WHAT THIS TASK INVOLVES: Say how many lines below contain the word "each". The number is the entire reply.

DATASET CONTENT:
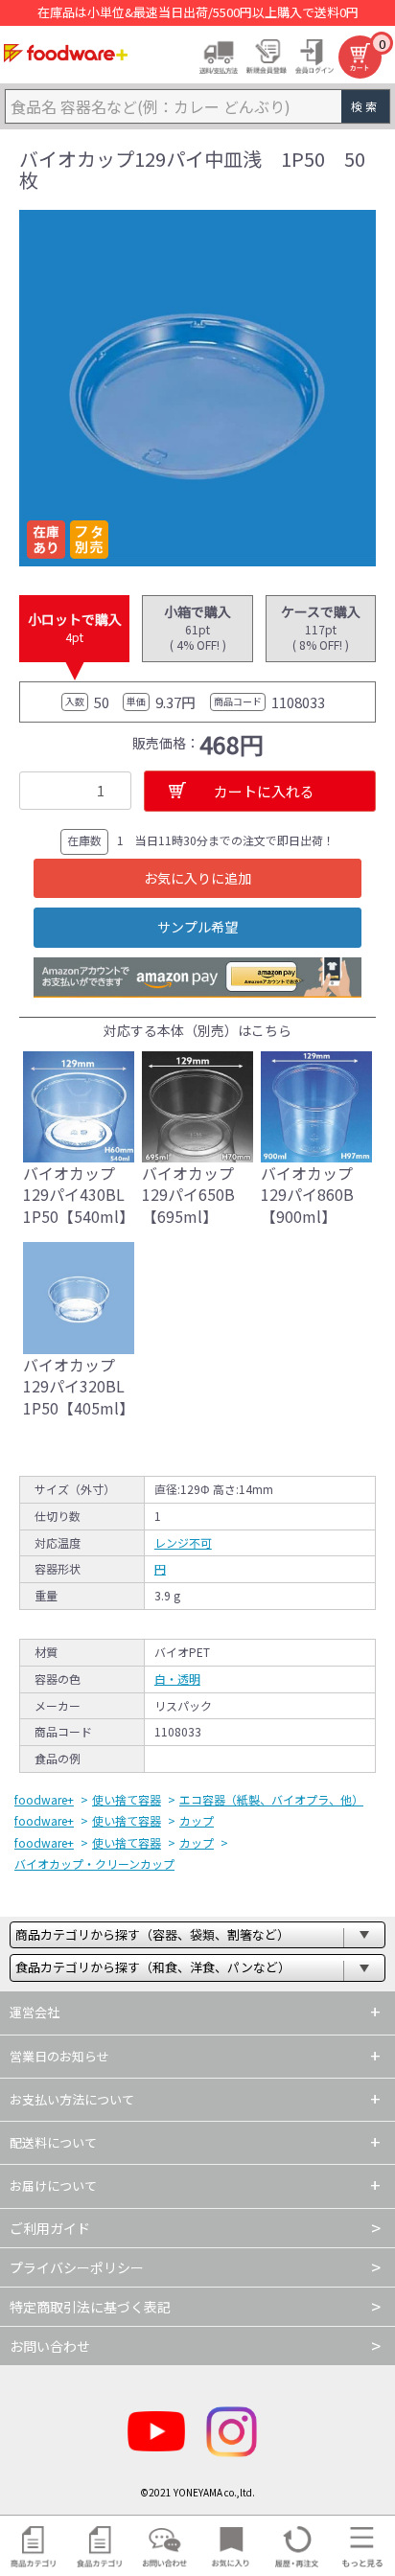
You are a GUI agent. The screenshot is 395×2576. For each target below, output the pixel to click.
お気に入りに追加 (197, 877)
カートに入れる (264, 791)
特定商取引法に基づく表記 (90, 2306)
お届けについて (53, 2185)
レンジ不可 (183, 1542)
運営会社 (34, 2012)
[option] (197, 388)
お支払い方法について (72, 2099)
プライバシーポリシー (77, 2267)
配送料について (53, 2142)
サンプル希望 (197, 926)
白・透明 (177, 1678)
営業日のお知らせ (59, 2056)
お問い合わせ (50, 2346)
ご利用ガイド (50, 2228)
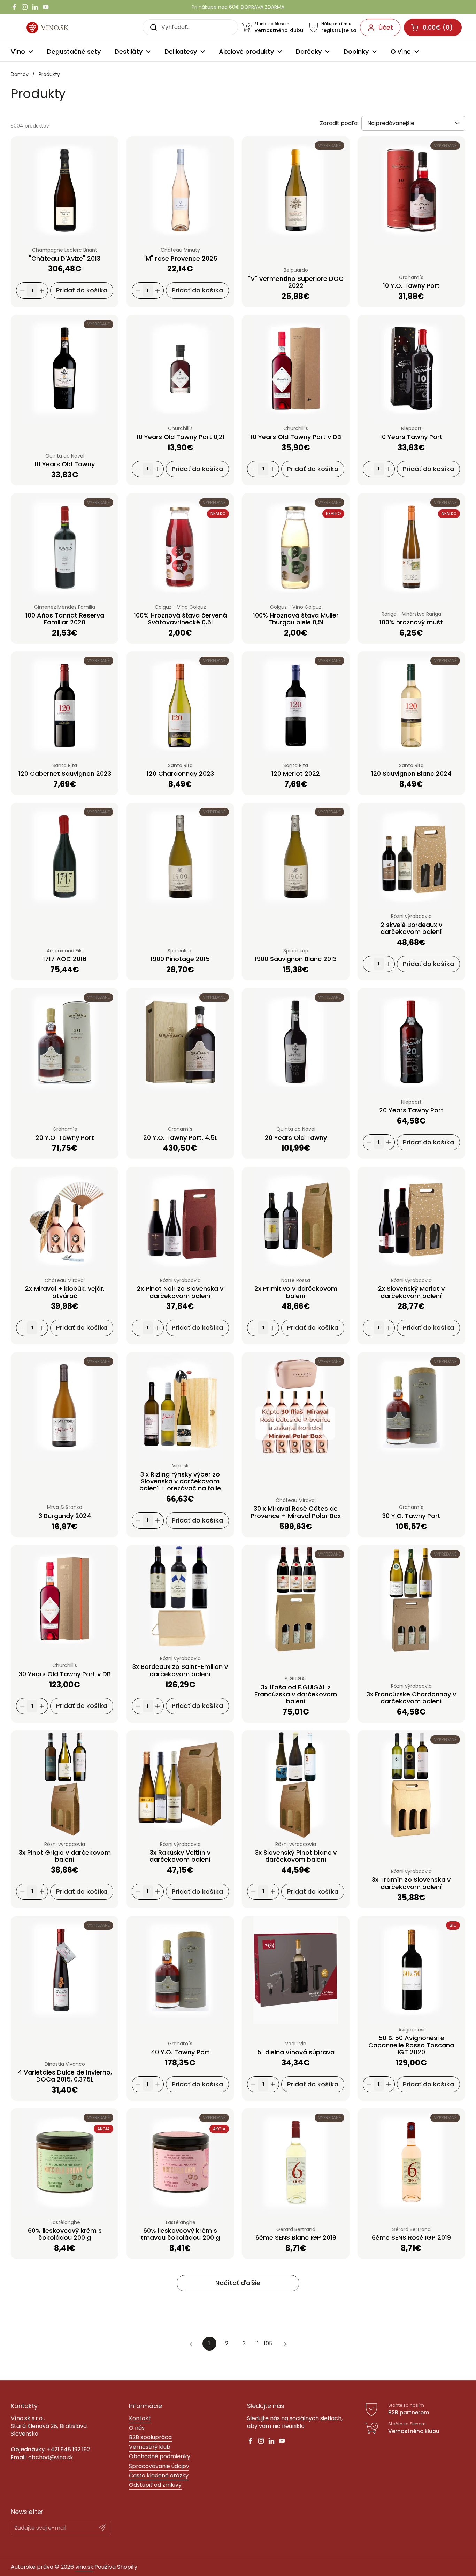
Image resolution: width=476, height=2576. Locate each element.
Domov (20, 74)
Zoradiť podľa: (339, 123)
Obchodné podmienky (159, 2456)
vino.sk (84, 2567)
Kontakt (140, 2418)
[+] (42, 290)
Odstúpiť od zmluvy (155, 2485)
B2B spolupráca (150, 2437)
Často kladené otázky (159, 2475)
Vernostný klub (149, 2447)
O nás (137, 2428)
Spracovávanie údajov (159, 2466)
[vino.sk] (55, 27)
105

ANSWER BOX: 2